Everything about her new incarnation was exactly as Miss Salma R ordained, except for one thing. She had wanted to call the show Changing the American Story, or maybe, more concisely, Changing America. But the one American she trusted, the one who came to see her in Mumbai/Bombay and persuaded her to move halfway across the world, to step off the edge of the cliff into the unknown, and who was now her company’s president, told her that those were dreadful, smart-ass, liberal-elite, forgettable titles. She deferred to the American on this one point, and so the show was named more simply: after her.
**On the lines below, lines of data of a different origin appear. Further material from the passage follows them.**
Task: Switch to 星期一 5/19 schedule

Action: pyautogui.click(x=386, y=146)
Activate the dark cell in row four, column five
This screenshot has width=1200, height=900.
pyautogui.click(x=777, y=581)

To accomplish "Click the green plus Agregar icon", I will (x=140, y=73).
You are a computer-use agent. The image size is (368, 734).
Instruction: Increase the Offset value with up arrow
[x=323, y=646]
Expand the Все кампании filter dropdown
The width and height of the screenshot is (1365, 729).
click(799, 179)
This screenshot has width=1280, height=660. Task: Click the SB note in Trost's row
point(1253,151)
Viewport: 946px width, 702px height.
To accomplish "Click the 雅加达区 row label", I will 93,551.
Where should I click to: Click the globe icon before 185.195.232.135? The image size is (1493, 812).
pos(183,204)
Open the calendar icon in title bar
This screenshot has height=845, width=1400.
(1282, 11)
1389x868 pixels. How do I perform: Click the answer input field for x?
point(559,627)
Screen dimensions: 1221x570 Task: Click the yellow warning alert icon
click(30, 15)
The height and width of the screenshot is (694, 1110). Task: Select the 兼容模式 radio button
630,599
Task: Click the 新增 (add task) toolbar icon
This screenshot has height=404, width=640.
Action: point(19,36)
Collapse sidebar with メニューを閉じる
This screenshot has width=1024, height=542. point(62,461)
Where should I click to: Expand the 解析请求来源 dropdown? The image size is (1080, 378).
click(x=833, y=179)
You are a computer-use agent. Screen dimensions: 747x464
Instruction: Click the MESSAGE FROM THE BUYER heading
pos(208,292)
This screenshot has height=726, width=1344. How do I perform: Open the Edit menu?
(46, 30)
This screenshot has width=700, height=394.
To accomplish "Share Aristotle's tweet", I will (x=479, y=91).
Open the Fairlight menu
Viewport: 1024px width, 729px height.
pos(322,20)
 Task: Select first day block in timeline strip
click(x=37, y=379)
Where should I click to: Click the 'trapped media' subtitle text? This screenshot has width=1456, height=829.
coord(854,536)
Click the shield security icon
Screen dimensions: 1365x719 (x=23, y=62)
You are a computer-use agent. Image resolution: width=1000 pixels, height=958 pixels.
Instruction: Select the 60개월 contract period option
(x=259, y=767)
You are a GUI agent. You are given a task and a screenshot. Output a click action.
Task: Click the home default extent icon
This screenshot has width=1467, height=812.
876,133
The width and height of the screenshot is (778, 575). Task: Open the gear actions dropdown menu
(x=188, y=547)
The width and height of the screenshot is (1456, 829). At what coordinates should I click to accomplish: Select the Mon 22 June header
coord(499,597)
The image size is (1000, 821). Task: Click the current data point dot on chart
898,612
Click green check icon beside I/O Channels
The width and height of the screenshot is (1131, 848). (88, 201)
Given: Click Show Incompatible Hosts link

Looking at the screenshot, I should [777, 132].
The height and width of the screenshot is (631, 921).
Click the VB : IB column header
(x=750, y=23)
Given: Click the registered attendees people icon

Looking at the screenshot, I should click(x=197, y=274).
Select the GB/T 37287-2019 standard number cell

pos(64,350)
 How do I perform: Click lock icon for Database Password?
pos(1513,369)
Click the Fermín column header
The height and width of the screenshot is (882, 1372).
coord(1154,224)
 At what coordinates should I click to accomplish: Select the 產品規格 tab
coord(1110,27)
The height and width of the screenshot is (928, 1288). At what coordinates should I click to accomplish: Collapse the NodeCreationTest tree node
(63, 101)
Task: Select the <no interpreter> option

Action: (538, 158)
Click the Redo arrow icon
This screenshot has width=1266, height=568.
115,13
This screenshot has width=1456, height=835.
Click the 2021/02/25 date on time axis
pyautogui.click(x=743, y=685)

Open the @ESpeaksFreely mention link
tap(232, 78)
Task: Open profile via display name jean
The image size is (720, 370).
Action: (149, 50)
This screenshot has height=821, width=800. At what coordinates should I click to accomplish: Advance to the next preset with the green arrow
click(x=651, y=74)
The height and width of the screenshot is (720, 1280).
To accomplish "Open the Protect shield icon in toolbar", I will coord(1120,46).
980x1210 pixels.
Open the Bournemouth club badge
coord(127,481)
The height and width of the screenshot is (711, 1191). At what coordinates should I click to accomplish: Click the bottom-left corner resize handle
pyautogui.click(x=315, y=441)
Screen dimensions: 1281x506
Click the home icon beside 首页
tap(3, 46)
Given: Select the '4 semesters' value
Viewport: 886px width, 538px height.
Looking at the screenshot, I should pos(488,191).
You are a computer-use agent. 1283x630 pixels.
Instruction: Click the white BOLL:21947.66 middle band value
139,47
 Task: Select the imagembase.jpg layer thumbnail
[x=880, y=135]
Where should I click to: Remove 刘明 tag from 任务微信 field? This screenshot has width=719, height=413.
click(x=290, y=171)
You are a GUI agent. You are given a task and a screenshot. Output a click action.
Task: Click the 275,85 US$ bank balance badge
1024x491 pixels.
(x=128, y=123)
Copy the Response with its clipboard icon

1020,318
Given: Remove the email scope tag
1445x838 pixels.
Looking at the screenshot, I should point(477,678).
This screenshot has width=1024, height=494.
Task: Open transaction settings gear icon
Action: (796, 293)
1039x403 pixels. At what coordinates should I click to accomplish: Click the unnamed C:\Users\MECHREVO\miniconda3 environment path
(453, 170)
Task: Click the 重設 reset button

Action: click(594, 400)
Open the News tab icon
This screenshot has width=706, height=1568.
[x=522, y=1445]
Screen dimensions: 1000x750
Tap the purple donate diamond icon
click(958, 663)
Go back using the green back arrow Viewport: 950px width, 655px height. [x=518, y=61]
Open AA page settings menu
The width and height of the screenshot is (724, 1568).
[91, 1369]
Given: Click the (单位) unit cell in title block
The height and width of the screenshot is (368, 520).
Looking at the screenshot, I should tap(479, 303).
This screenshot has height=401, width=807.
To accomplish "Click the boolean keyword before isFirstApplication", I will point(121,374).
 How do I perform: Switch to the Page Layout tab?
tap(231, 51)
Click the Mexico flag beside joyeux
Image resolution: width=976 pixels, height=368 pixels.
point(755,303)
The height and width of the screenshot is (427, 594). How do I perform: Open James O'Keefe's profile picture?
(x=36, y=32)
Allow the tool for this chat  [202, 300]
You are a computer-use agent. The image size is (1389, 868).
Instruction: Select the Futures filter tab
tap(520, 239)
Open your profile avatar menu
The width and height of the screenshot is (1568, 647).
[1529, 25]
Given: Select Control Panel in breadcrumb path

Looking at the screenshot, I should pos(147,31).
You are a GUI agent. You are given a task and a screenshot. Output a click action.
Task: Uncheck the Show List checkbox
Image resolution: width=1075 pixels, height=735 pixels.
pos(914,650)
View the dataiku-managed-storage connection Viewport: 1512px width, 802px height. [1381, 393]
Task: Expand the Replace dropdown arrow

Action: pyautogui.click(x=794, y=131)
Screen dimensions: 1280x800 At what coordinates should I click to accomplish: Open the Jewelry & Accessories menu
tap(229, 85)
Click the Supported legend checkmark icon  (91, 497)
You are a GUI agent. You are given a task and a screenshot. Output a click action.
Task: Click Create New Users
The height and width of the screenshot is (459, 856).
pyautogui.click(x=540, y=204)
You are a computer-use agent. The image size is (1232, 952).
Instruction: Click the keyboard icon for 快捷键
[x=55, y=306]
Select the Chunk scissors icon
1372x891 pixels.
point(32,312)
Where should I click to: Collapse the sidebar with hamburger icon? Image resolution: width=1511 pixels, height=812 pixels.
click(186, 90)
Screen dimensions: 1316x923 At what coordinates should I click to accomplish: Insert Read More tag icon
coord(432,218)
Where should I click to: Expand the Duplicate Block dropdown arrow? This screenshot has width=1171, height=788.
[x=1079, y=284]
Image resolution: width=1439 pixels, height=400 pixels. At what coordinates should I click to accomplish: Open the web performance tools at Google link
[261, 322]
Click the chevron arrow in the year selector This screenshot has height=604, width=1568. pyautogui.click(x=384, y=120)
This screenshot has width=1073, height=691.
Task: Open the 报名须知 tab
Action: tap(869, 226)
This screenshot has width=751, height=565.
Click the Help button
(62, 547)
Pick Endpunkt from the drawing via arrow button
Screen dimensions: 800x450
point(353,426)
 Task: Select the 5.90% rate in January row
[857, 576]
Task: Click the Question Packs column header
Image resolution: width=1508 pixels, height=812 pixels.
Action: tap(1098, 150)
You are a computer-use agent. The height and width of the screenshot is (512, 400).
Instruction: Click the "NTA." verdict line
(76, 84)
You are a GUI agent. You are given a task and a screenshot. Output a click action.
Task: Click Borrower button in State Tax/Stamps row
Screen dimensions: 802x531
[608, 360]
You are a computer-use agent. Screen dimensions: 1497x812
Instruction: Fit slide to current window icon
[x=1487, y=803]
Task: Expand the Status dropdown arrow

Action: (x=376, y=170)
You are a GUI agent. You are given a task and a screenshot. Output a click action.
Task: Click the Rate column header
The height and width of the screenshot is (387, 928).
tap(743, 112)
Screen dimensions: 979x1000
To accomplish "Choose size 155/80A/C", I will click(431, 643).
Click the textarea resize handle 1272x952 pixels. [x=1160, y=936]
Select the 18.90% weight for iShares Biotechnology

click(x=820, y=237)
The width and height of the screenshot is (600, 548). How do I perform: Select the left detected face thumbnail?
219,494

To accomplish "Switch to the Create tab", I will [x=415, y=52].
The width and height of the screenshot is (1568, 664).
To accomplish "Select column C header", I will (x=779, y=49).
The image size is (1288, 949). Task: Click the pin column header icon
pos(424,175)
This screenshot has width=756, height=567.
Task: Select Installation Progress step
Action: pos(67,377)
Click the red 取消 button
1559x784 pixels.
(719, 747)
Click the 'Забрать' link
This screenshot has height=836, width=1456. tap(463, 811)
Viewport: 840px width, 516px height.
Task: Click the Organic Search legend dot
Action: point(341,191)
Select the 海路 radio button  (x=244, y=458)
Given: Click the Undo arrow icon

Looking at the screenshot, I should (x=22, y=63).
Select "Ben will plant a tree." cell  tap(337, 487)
Salma.
—
THE HIT SHOW’S OFFICES, in a converted warehouse space in lower Manhattan, were bulging at the seams, because the number of persons needed to open, read, categorize, and evaluate the mail that poured in every day had risen to over three hundred and sixty-five, their attention divided between the messages arriving on the website and through social media and the hard-copy correspondence, which still made up the largest part of the incoming material, and which required a fleet of forklift vehicles to carry them from the delivery vans to the mail readers’ floor, three hundred and sixty-five mail sacks a day, one year of mail sacks arriving on each and every morning of the year. It became plain that no single human being could maintain control over such an uproar of correspondence, and Miss Salma R was told by her executives that they would sift and select a manageable quantity of letters for her personal scrutiny, because for her to sit with each one of the three hundred and sixty-five first readers to judge which letters, emails, texts, and tweets warranted a response, an invitation, or even a special show built around them would require more hours than the clocks allowed for, it would be necessary to bend the laws of time itself, to which she replied, “Then that’s what’s going to happen, because that’s what I need to do.” Monday was the only weekday on which the show did not air and so, on account of the force of Miss Salma R’s will, the laws of the universe were indeed suspended at the Salma offices building each Monday, so that in addition to all the week’s pre-production work, she had plenty of time to visit all three hundred and sixty-five mail desks and to make decisions about every single letter that came in. Unnerved by Miss Salma R’s temporal absolutism, the clocks gave up arguing and stopped trying to run the hours in the normal fashion, so that when people looked in their direction to see what the time was, the clocks showed them whatever time they wanted it to be, and in spite of the chronometric havoc that was created by this abdication they still permitted everyone to get home on time.